[WHAT NEEDS TO BE DONE]: Put the records from the line with "Task: Click the green connect plug icon" to the line with "to the home", both included, into a numbered list. Skip blank lines and leave the pictures out.

[THE DATA]:
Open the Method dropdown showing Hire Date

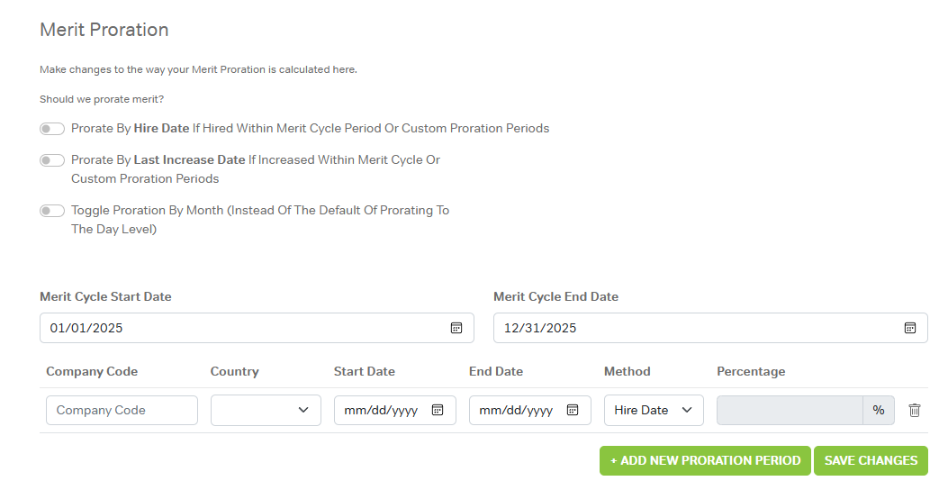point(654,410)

...

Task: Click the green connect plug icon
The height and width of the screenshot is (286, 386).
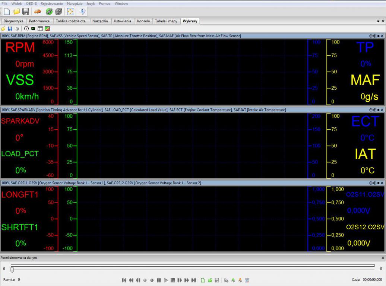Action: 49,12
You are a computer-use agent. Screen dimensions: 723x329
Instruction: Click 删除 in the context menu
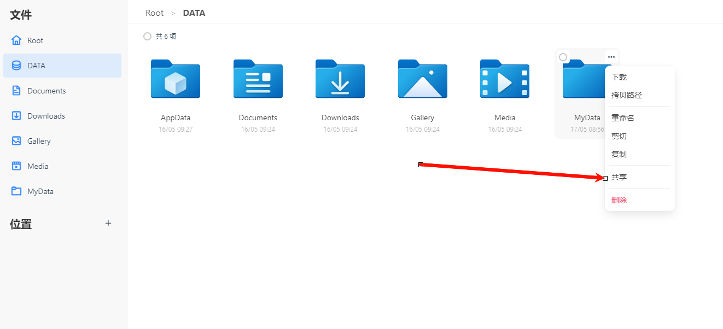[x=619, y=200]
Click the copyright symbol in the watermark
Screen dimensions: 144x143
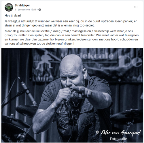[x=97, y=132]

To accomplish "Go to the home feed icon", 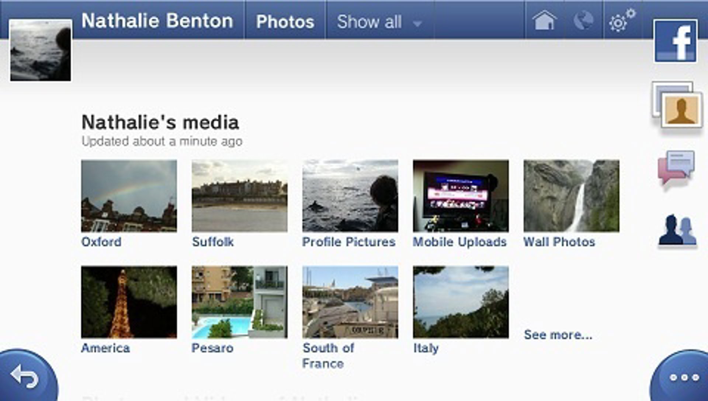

...

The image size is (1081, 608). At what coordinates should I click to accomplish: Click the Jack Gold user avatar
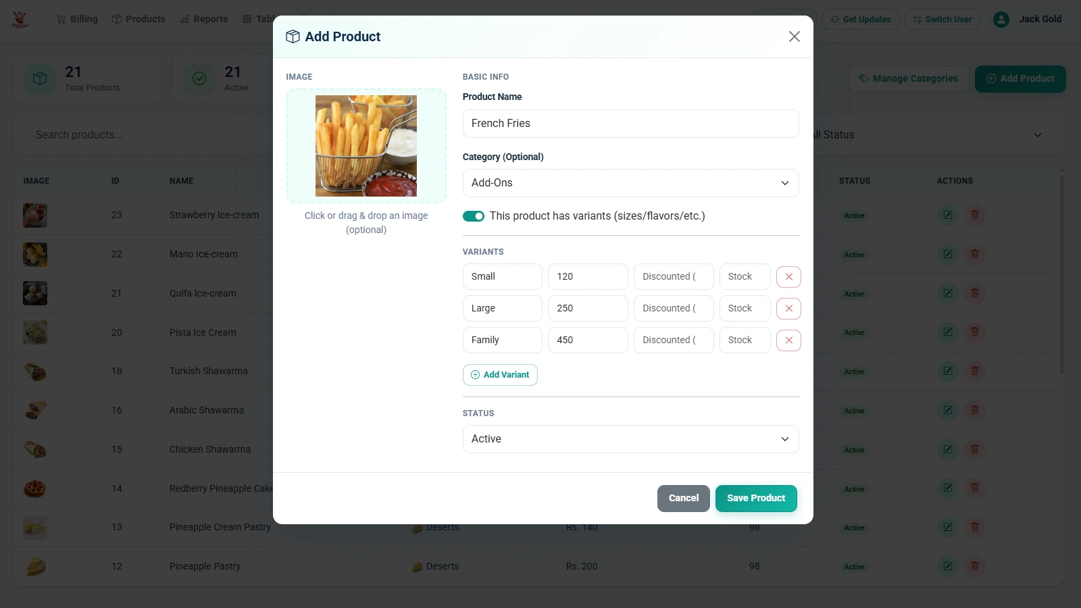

[SOLUTION FOR THIS TASK]:
1. Task: Click the green connect plug icon
2. The height and width of the screenshot is (286, 386).
3. Action: 49,12
4. You are a computer-use agent. Screen dimensions: 723x329
5. Instruction: Click 删除 in the context menu
6. [x=619, y=200]
7. Click the copyright symbol in the watermark
8. Screen dimensions: 144x143
9. [x=97, y=132]
10. To accomplish "Go to the home feed icon", 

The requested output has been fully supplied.